Obsession With Work
Dear Dr. LeCrone:
During the last 20 years I have lived for my work to the exclusion of everything and everybody else, including my family, friends and health.
I have been married three times, but all have ended in divorce, primarily because of my unhealthy priorities. My relationships with my children and friends have been superficial at best.
I have diabetes, high blood pressure and chronic insomnia, all due in part to my lack of self care and focus on work. I’ve always dreaded weekends and have been miserable when I took a rare vacation. My obsession with work-related matters has consumed all of my waking hours.
My total lack of balance in life actually impaired my work skills and performance. I was so intent on doing everything correctly and to excess that I lost all perspective of the true goals and objectives of my employers.
As you might expect, I had no hobbies and saw leisure time as frivolous. Enjoying a beautiful sunset, a good novel or a leisurely dinner unrelated to my work actually made me uncomfortable, and I soon began to feel anxious about not working.

MATERIAL SHOWN »
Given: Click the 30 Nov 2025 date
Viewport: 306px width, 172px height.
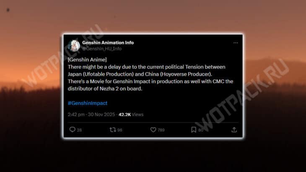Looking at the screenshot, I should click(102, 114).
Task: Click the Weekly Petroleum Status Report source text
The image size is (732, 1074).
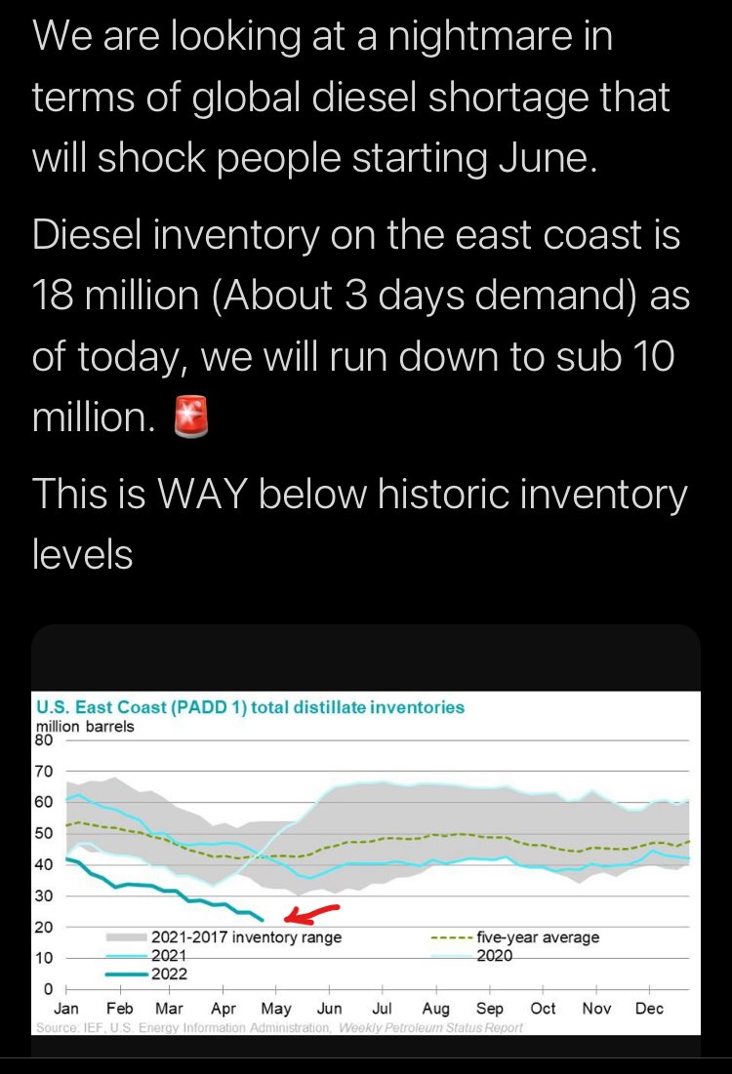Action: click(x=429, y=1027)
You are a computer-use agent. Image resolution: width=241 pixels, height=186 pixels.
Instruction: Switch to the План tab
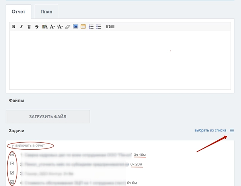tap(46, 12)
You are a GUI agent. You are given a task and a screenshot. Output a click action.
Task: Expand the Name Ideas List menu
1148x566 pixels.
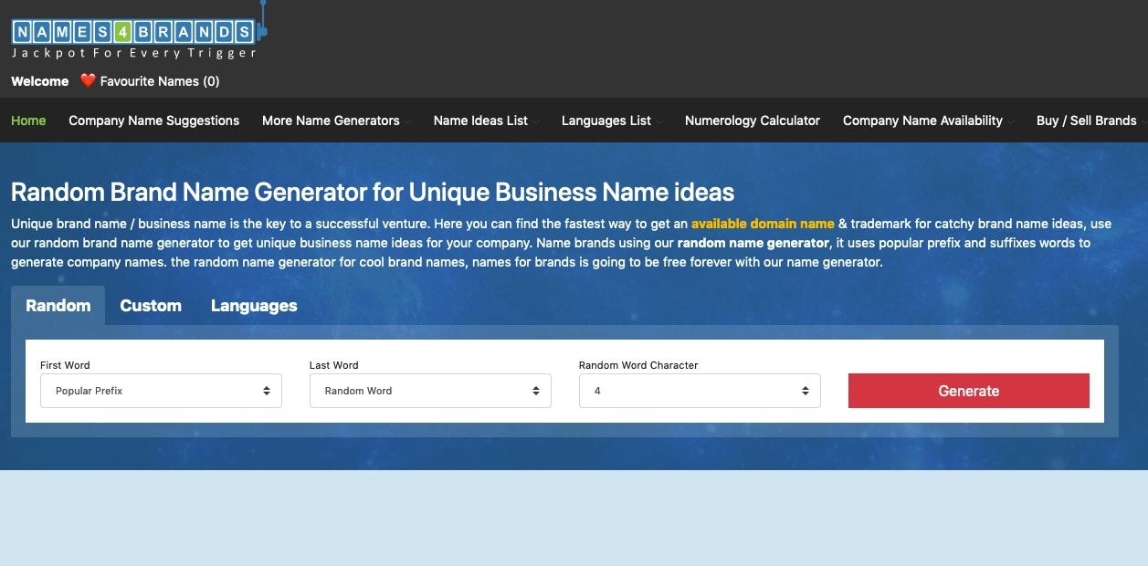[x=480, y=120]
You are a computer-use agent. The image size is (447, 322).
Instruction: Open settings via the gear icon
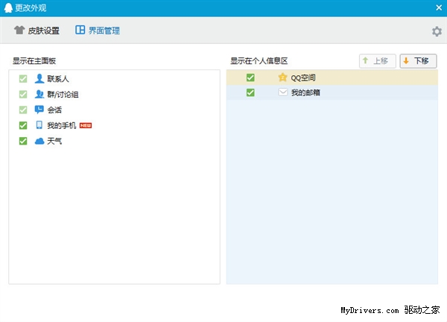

WHAT IS EXPECTED »
Return the part of the letter about work obsession that opens with the words containing "I have diabetes, high" and closes with "of my employers.", copied word for word. The listing has no connection to the letter about work obsession.

SOLUTION TO THIS EXERCISE »
I have diabetes, high blood pressure and chronic insomnia, all due in part to my lack of self care and focus on work. I’ve always dreaded weekends and have been miserable when I took a rare vacation. My obsession with work-related matters has consumed all of my waking hours.
My total lack of balance in life actually impaired my work skills and performance. I was so intent on doing everything correctly and to excess that I lost all perspective of the true goals and objectives of my employers.